According to clinical therapist Naomi Bernstein, PsyD, cohost of the Betches Oversharing podcast, this little breakup maneuver is likely more of a defense mechanism than the calculated hit on your heart it feels like from the other side of it.
'I believe the Situationswitch is a prime example of a psychology term called 'cognitive dissonance,'' says Bernstein. 'Humans desire for their values, beliefs, and actions to be in sync with one another.' When those things don't line up, she explains, we often feel compelled to shift either our beliefs or behavior in order to convince ourselves we are showing up as the person we want to think we are.
Unfortunately, in the case of the Situationswitch, this adjustment tends to take the form of revisionist history meant to distance the Situationswitcher from their previous feelings and actions while downplaying your perception of them.
'In short, the person ending the situationship doesn't want to be seen as the bad guy,' says Bernstein.
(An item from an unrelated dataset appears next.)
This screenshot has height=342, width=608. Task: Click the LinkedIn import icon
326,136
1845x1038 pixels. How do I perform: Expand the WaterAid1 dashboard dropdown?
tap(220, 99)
And in order for them to not be the bad guy, they need to not be hurting you—you have to be the one hurting yourself with all your delusional fantasies and unrequited feelings. See, he never led you on; you simply got too attached.
So he's not trying to hurt you. In fact, he's trying really, really hard not to—in a way that will backfire more spectacularly than he can possibly imagine. Because the thing about a man who is breaking your heart is that there is absolutely nothing he wants to be doing less. Partly because he doesn't want you to get hurt, sure. But mostly because he just doesn't want to be the one doing it—the one responsible for the pain he's causing. The bad guy.
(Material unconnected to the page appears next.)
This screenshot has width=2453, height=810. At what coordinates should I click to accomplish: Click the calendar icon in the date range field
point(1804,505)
Because it's too hard to say, 'I did mean all those things I said. I did have all those feelings you felt. We did do all those things together and I did hold you that close in bed last night because I knew this would be hard for me too. It's just that I don't feel those things anymore and I don't know why. Or maybe I do love you, just not enough.'
So instead, he plays dumb. Tries to rewrite your memories. Plants and produces evidence—signs you clearly must have missed. He's going to Portugal next week, did you know that? No, you didn't. And don't you think that's the kind of thing you would've known if he'd been as in love with you as all these tears seem to suggest you thought he was? Besides, he's run the numbers and knows exactly how many dates you've been on—a figure he will hurl at you to the subtextual tune of, 'See, that's not even that many!'
Meanwhile, you're left mentally clawing back through text messages, late-night phone calls, photos of his hand on your thigh, any artifacts to prove you're not delusional. But you can drag out all the evidence you want—it doesn't matter. In fact, it's probably better not to give him any more proof to destroy, any more memories to tie to a chair and interrogate till you admit you made the whole thing up.
Because that's the worst of it all—the real reason these seemingly insignificant blips of not-quite relationships are so hard to get over. Worse than the heartbreak and the gaslighting and the future he's just ripped away from you is the fact that he's trying to take the past with him too.